SHELBURNE FALLS – A day before a public hearing on a bylaw proposal that would ban commercial wind farms in Shelburne, a dozen supporters of that proposal gathered on the Buckland side of the Bridge of Flowers to explain why they hope Shelburne voters will support the ban.
“We think this petition is pretty straight forward,” said David Patrick of Shelburne Center, one of the organizers of a petition signed by 46 Shelburne residents to ban wind farms, coal-burning plants and nuclear power plants from town.
“I think it’s important; this is an issue that concerns the whole town (Shelburne) and both sides of the river,” he said, referring to Buckland residents who live in Shelburne Falls. “Those of us who have taken the time to do the research on it have become convinced that large industrial wind turbines are a bad idea. It seems to be that, once the towers get somewhere above 125 feet high, the whole dynamic of operation changes.” Patrick cited the health complaints reported in Falmouth that appeared to have been a result of a large turbine located close to homes there.
“All that stuff explodes exponentially, when the towers get larger. That’s why we were careful to distinguish between the large commercial towers and smaller ones (for private use): What we wanted to do was to send a clear signal that we are not opposed to wind turbines, but we are opposed to industrial wind turbines.”
The news conference was organized by Lamia Holland and Janet Sinclair of Buckland. When asked why, as Buckland residents, they were getting involved in a Shelburne planning issue, Holland said she and other Buckland residents within the village of Shelburne Falls have as much at stake as the Shelburne residents, although they don’t vote in Shelburne and weren’t able to sign the petition for a ban in Shelburne.
“There’s not a town named ‘Shelburne Falls,’ but there’s so much that the village does that includes both towns (Buckland and Shelburne),” said Holland. “But when it comes to something like this – we have a direct view of that mountain,” she said, pointing to Mount Massaemet, where a wind farm is proposed to be built, about 1½ miles from her home.
“I’m really sick of talking about wind turbines,” she added. “I really want a bylaw that fully bans industrial turbines. I don’t want to wait another year to see what’s going to happen.”

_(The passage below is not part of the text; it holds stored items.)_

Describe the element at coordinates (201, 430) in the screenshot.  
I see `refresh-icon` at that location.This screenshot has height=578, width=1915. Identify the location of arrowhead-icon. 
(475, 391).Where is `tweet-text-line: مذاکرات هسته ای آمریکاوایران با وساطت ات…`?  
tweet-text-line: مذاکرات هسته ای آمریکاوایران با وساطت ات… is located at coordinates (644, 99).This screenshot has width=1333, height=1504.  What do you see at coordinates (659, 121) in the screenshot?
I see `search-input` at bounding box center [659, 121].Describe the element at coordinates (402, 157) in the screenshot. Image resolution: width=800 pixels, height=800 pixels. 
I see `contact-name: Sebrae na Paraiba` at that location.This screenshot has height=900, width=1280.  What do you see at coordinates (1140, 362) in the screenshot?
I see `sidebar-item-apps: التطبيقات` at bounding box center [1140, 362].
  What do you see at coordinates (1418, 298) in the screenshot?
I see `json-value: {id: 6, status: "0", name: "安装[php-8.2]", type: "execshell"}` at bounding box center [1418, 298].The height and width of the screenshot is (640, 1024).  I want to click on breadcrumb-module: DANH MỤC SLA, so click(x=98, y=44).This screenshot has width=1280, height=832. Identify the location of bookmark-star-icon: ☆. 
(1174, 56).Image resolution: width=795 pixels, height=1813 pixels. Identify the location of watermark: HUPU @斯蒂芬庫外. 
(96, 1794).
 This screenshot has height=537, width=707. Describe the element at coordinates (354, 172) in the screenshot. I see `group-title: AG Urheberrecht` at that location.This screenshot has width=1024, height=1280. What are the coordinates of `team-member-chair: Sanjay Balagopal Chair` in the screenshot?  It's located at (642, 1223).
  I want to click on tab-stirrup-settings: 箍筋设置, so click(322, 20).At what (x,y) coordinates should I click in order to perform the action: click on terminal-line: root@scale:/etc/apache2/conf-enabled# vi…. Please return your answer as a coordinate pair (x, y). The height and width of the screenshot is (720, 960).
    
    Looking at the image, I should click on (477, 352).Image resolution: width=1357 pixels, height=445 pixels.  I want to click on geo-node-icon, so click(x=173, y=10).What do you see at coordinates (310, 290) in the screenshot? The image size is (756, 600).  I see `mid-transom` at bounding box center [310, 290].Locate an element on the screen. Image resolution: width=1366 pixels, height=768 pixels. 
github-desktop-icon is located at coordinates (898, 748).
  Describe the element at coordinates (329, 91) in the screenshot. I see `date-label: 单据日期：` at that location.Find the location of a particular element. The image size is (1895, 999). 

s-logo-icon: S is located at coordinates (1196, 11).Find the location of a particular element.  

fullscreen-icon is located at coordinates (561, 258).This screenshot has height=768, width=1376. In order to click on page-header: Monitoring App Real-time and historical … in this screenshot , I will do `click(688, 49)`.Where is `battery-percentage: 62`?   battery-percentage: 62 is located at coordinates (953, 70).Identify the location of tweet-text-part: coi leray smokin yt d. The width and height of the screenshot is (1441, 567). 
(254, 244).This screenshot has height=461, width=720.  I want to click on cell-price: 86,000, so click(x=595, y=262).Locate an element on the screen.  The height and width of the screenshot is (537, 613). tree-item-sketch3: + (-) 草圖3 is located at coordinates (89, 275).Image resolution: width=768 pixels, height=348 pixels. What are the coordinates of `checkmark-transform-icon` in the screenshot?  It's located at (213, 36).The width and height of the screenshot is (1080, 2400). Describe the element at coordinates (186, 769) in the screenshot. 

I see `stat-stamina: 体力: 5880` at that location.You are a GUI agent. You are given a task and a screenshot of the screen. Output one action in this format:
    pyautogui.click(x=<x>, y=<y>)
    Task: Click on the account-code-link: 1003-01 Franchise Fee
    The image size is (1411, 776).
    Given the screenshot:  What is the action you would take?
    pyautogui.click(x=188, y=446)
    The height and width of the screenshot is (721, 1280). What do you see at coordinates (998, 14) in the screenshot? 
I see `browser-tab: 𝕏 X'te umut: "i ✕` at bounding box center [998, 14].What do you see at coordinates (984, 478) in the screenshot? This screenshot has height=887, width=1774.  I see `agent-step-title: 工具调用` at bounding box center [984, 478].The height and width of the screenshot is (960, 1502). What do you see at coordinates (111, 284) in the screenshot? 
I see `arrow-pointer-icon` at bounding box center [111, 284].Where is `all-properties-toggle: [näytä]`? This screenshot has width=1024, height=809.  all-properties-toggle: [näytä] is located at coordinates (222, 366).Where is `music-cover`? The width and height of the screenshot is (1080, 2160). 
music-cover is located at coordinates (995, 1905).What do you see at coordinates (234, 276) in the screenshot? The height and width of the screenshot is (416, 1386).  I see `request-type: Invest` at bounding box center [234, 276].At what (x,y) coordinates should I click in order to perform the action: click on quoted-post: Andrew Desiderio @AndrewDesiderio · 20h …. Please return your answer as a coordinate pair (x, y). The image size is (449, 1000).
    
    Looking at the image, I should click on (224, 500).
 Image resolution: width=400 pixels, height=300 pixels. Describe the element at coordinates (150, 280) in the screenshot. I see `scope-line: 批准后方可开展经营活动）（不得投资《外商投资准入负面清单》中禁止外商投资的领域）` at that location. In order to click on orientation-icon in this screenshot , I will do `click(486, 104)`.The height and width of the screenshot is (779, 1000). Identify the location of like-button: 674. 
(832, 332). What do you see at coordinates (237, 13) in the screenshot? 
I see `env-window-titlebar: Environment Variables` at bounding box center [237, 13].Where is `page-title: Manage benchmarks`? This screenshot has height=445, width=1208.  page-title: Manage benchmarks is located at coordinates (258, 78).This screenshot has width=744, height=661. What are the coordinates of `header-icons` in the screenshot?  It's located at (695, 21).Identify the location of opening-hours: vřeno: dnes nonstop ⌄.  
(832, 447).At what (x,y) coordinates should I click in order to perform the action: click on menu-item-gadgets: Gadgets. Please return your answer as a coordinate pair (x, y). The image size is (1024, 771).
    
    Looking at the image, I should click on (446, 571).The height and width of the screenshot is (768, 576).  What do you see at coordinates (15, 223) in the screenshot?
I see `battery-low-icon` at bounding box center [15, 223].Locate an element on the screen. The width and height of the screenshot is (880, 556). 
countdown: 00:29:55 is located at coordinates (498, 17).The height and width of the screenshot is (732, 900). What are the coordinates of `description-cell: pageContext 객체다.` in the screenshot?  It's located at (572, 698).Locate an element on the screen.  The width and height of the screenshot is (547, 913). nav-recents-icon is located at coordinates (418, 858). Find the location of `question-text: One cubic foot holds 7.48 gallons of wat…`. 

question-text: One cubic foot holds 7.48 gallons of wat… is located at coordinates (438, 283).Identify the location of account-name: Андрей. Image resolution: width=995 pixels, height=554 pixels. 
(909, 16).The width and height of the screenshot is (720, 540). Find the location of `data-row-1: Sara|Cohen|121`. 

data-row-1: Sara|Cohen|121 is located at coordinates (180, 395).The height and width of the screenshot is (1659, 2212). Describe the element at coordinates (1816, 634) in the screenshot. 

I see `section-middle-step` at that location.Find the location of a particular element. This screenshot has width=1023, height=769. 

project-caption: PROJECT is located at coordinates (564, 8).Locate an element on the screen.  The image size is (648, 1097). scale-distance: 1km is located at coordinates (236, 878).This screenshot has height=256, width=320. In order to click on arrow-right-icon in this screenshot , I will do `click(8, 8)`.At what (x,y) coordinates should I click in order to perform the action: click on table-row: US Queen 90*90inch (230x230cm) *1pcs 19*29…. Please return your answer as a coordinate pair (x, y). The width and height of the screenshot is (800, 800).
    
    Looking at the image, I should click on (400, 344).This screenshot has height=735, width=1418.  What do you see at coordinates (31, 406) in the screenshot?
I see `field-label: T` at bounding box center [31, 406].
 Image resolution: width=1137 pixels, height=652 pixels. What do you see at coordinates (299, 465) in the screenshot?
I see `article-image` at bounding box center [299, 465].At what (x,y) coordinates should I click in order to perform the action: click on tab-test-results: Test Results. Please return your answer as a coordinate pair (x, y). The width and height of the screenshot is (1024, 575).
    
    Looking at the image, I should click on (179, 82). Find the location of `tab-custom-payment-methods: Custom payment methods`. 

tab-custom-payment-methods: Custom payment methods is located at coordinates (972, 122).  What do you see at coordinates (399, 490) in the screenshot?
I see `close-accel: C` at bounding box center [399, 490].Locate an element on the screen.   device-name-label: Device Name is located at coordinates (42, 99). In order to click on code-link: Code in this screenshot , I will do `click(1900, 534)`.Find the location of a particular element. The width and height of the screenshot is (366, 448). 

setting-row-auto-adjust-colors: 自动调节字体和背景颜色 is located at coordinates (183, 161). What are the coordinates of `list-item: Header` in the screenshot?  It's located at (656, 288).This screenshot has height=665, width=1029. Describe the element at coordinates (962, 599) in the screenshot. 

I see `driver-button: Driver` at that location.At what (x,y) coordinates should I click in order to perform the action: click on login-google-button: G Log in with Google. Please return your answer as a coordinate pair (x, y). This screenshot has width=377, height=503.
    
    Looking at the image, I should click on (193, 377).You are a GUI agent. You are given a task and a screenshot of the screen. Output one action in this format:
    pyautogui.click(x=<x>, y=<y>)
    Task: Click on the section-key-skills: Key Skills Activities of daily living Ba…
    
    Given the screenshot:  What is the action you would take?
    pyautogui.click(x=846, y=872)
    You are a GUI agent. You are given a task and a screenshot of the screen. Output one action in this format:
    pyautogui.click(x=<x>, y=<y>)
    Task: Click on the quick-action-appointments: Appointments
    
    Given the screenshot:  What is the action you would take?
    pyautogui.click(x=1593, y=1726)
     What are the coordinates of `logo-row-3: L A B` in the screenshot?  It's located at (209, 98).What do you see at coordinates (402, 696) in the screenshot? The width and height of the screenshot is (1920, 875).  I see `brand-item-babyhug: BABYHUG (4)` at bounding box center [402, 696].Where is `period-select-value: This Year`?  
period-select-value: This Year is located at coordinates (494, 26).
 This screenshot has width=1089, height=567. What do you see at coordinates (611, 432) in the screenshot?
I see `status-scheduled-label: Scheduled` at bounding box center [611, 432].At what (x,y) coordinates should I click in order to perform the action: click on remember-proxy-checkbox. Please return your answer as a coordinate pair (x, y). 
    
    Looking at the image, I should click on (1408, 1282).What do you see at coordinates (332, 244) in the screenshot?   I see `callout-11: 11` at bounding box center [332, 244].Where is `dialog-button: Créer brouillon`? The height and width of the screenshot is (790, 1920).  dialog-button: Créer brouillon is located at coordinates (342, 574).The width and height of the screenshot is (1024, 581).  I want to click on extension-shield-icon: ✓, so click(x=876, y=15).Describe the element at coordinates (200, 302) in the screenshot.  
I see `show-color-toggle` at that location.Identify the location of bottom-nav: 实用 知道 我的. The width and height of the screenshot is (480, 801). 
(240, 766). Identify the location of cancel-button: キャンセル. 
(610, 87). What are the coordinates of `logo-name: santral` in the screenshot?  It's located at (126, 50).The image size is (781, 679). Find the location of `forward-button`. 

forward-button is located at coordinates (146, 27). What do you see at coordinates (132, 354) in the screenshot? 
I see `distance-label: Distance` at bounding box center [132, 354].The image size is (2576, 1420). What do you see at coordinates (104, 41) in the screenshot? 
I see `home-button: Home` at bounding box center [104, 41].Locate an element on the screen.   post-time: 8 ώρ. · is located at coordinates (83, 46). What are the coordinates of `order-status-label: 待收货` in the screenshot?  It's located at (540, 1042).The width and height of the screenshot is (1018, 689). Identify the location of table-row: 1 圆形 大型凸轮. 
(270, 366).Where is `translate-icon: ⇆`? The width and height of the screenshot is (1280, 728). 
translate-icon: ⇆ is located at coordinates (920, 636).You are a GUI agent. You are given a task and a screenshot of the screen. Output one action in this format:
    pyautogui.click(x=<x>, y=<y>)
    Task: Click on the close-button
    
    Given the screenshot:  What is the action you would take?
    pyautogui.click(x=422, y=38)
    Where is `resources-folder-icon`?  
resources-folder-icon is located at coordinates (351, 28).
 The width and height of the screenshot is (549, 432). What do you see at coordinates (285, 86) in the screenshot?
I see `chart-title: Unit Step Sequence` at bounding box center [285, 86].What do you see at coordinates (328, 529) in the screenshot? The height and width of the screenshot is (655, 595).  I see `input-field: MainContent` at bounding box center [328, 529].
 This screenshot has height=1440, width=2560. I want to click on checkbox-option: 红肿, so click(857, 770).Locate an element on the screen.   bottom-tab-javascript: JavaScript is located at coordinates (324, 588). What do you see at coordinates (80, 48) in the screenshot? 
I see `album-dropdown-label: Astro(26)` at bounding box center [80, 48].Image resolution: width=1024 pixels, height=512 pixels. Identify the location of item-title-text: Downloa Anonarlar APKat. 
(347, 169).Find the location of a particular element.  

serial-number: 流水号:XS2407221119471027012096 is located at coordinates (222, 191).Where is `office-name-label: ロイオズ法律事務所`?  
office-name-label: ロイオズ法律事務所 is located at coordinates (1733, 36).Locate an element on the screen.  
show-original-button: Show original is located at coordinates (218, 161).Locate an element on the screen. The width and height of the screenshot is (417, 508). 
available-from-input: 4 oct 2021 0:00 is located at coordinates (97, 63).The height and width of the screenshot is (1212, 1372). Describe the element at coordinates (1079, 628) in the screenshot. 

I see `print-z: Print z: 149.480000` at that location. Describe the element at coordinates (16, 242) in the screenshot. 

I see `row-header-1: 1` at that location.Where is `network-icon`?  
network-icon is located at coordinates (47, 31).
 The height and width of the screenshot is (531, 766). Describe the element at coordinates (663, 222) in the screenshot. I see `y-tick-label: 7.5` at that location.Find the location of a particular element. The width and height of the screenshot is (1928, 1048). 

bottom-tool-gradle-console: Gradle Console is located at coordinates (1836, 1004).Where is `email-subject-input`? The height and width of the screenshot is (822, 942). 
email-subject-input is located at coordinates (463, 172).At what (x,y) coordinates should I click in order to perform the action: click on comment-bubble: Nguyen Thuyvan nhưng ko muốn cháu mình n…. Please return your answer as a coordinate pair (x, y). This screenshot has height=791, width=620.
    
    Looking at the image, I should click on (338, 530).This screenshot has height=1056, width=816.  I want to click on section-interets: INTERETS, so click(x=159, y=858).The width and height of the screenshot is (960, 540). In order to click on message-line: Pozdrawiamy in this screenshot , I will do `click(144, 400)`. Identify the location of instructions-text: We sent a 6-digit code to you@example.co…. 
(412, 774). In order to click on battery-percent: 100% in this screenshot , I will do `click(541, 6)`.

The public hearing on the commercial wind turbine ban in Shelburne takes place today at 7 p.m. in Buckland-Shelburne Elementary School.
Holland’s remark about “waiting another year” referred to the Shelburne Planning Board’s proposal for a yearlong moratorium on wind turbines, to give the board time to develop a wind turbine siting bylaw for Shelburne, for both residential and commercialscale turbines.
However, before they voted in favor of a moratorium, a new proposal was submitted by Frederick “Don” Field of Mount Massaemet Windfarm Inc. for a 6-megawatt, four-turbine wind facility on the mountain, east of the Shelburne State Forest.
Patrick has said the group has spent at least 1,000 hours researching wind turbines and has invited several experts on wind and solar power – as well as people living near such facilities – to speak in Memorial Hall.